Task description: Please set down exactly the lines of the listing below from the line containing "Task: Open the Order By dropdown" through the line containing "Go back using the left arrow icon", both lines included, leaving out all other lines.

Supplied entries:
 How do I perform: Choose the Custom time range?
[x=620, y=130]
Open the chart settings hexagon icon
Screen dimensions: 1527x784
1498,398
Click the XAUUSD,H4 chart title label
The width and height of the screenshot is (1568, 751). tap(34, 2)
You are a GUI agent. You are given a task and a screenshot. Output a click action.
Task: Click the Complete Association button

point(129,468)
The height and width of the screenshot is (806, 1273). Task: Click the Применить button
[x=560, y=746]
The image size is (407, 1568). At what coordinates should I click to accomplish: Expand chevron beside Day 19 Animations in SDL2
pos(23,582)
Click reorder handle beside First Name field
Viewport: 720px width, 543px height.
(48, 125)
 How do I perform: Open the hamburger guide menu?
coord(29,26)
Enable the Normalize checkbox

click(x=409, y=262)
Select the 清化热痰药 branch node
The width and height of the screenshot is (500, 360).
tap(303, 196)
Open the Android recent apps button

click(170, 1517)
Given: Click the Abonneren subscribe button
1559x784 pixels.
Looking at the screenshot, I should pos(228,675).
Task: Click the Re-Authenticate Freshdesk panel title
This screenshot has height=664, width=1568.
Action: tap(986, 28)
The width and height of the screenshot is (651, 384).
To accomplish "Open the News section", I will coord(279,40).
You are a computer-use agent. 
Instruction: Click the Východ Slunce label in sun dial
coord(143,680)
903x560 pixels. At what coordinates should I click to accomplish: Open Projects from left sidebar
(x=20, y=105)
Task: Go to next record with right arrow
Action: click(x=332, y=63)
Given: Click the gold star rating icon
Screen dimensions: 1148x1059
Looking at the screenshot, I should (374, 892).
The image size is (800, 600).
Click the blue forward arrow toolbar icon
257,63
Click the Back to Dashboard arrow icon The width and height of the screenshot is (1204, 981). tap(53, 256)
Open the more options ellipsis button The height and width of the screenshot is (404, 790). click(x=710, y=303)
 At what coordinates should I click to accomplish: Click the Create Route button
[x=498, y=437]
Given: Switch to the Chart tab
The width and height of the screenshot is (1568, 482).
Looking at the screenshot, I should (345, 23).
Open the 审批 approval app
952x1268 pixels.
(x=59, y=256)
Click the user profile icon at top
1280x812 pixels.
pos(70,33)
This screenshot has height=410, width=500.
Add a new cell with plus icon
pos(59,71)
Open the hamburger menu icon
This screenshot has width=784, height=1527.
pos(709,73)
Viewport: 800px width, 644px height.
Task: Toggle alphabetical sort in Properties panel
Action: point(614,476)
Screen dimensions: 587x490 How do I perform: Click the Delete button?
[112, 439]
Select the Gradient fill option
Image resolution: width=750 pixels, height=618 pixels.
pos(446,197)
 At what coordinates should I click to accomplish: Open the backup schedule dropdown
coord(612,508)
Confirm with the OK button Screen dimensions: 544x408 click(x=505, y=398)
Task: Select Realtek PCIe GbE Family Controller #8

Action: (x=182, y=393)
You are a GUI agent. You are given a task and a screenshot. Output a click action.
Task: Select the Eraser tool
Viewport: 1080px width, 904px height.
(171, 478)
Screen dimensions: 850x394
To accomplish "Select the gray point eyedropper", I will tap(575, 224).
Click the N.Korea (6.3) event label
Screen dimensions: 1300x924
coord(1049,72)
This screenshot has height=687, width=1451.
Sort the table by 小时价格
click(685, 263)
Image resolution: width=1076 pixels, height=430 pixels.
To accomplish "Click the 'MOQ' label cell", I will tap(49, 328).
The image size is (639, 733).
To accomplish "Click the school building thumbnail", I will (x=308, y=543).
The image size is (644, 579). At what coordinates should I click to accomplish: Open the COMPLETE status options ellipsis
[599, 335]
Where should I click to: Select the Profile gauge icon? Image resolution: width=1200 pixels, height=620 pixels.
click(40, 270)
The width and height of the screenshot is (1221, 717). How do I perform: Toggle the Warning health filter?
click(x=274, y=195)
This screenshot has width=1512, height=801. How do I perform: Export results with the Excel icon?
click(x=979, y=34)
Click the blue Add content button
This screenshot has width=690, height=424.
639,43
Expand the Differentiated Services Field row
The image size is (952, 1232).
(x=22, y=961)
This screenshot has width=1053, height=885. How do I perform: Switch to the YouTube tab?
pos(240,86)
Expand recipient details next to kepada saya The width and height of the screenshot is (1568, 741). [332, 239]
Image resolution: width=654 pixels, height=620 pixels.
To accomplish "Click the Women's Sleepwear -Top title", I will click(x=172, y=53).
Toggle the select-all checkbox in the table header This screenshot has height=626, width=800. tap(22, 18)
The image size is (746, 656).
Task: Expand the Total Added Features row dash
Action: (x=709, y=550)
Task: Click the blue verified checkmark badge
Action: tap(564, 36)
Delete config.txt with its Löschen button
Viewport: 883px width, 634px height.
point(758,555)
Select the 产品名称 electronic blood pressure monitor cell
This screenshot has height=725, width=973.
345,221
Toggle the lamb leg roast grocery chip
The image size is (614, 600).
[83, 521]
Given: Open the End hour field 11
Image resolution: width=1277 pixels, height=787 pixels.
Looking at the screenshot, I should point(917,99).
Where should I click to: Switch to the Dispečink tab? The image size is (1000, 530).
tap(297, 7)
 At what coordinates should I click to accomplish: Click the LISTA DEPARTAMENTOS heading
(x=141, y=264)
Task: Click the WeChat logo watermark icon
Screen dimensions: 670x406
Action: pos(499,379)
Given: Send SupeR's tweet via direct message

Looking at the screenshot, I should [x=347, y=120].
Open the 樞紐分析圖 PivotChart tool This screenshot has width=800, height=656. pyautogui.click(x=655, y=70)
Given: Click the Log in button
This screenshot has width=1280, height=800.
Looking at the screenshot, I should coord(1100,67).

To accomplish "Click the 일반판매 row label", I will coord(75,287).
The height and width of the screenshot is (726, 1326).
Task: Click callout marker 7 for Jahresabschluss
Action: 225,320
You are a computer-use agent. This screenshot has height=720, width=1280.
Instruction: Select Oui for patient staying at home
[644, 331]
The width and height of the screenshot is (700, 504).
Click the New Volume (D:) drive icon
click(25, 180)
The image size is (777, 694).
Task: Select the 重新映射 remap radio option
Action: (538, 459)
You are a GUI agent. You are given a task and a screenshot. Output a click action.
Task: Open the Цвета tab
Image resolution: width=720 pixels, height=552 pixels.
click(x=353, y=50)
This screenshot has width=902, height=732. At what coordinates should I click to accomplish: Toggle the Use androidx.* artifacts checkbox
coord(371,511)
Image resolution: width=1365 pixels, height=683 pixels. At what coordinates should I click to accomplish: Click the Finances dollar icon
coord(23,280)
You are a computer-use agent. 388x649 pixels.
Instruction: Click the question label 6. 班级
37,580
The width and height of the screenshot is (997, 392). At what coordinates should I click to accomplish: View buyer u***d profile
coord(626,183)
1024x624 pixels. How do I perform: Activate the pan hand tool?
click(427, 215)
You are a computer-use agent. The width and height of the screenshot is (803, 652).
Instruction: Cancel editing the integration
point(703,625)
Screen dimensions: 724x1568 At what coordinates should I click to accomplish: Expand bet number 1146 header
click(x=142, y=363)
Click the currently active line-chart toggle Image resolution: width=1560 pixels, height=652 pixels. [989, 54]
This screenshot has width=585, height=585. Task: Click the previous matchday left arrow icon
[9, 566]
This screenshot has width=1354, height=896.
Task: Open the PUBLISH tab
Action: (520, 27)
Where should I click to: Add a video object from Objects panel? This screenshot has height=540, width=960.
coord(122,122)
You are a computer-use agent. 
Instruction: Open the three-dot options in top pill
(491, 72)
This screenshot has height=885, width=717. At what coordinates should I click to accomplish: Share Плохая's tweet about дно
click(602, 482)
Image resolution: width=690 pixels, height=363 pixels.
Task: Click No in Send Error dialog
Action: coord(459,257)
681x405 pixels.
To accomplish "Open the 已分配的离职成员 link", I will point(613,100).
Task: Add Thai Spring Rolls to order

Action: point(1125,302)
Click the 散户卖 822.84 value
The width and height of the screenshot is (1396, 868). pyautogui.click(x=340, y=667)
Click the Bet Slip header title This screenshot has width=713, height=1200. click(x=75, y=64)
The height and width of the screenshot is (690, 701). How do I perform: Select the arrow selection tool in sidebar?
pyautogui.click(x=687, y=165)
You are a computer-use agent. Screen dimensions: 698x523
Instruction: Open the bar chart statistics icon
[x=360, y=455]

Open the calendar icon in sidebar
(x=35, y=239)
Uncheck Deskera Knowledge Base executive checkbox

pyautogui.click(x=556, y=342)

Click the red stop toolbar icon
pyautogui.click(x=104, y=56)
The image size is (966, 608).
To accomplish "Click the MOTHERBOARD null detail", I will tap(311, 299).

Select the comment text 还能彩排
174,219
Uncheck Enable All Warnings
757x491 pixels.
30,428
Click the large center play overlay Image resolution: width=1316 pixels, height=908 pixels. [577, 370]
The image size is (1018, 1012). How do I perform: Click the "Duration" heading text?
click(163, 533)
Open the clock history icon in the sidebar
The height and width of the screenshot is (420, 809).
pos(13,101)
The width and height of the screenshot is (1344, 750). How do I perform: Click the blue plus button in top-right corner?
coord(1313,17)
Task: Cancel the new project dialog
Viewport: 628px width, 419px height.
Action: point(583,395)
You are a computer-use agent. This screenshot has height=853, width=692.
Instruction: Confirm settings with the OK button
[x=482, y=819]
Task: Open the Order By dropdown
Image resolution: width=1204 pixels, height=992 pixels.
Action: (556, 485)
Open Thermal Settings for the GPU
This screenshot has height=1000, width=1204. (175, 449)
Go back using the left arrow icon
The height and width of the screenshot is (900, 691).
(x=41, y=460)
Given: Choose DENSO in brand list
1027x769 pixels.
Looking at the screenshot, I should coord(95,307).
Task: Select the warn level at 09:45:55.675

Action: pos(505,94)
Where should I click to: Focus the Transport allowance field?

Solved exercise:
Task: Open the Order By dropdown
Image resolution: width=1204 pixels, height=992 pixels.
Action: (556, 485)
Open Thermal Settings for the GPU
This screenshot has height=1000, width=1204. (175, 449)
Go back using the left arrow icon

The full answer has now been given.